Major League Soccer plans to kick off its 19th season with replacement referees.
On Friday morning, the Professional Referee Organization, which manages officials in the U.S. and Canada in cooperation with the two national federations and the pro leagues, announced that match officials have been locked out “following a rejection by referees of a no strike/no lockout agreement.”
PRO and the Professional Soccer Referees Association have been negotiating a new collective bargaining agreement for months. But with no deal in place, MLS games now will go ahead with “a highly-qualified pool of replacement officials all of whom have officiated at the professional level,” according to PRO.
That replacement pool includes foreigners with FIFA certification now living in the U.S., former MLS refs and minor league officials “who PRO believes are qualified to officiate at the MLS level.” PRO put them through their paces at a training camp last week.
“We have made a substantial proposal to the Professional Soccer Referees Association and believe it is very fair and reasonable,” PRO GM Peter Walton said in a statement. “Our proposal represents a significant increase above current compensation for referees and places them above the average for officials around the world. We are disappointed it has been rejected.”
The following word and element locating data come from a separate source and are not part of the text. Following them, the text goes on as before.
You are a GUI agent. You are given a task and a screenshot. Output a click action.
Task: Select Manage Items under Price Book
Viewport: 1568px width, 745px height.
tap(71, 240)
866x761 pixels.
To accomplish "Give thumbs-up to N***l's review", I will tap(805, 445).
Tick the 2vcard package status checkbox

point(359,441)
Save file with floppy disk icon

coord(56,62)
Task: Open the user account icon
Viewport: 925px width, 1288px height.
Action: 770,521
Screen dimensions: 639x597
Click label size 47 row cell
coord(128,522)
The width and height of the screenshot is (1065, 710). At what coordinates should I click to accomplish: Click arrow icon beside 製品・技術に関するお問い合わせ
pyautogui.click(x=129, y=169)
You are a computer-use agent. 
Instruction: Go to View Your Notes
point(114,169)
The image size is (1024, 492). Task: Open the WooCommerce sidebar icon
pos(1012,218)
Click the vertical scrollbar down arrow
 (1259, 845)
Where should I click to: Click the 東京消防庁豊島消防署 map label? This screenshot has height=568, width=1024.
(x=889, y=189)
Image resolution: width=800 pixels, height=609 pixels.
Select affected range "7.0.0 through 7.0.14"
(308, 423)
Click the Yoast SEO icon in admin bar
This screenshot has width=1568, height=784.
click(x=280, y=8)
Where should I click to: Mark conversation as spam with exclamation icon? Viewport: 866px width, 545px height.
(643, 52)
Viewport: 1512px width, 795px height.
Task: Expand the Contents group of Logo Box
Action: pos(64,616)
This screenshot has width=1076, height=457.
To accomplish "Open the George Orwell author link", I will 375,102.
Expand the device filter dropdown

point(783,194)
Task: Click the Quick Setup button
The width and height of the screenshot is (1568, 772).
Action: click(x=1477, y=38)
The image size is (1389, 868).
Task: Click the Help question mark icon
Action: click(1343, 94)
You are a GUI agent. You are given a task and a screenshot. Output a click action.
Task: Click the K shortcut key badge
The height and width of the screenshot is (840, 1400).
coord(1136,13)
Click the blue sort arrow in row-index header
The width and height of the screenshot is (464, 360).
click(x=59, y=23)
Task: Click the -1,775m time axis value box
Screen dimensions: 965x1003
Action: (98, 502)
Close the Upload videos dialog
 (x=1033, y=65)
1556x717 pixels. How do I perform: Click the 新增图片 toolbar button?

The PSRA has filed charges with the U.S. National Labor Relations Board complaining of unfair labor practices, and members reportedly voted 64-1 to authorize a strike. Walton claimed the threat of a strike before this weekend's games forced PRO's hand. The two sides were $440,000 apart on a total compensation package, according to The Washington Post.
"I am deeply saddened by PRO and Major League Soccer’s decision to lock out its officials in advance of the beginning of what could be a historic MLS season," PSRA lead negotiator Steve Taylor said. "PSRA has worked tirelessly to reach an agreement, however we have been met with resistance since the beginning being forced to seek relief from the [NLRB] on charges of bad faith bargaining and management threats against our officials. Those charges remain pending. We were hopeful to continue negotiations and even were seeking the assistance of the Federal Mediation and Conciliation Service (FMCS). It would appear, unfortunately, the league has decided to employ scorched-earth tactics instead."
Walton, a former English Premier League referee, said, “We have high confidence in the qualifications of our replacement officials and can ensure our fans, clubs and players that all games will be officiated at a professional standard that protects the integrity of our matches and the safety of our players.”
MLS has published a list of its opening weekend assignments that includes a bit of information on each replacement official. Several have experience working MLS preseason or NASL games, while four hail from Puerto Rico.
The MLS Players Union, which will be negotiating a new CBA this year, expressed its concern.
"We fully support the PSRA’s efforts to collectively bargain a fair contract," MLSPU executive director Bob Foose told SI.com. "PRO's decision to lock out the referees and use scab replacements presents a serious health and safety issue for our members. We will continue to monitor this situation closely, as it is our sincere hope that cooler heads will prevail, the parties will reach an agreement and PSRA officials will be back on the field as soon as possible." Speaking during a preseason multimedia Q&A with fans and journalists on Tuesday, MLS commissioner Don Garber said, “We have so many things that we're gearing up for with our 2014 season. Nothing is going to stop us from having a strong opening and to continue to grow this league.”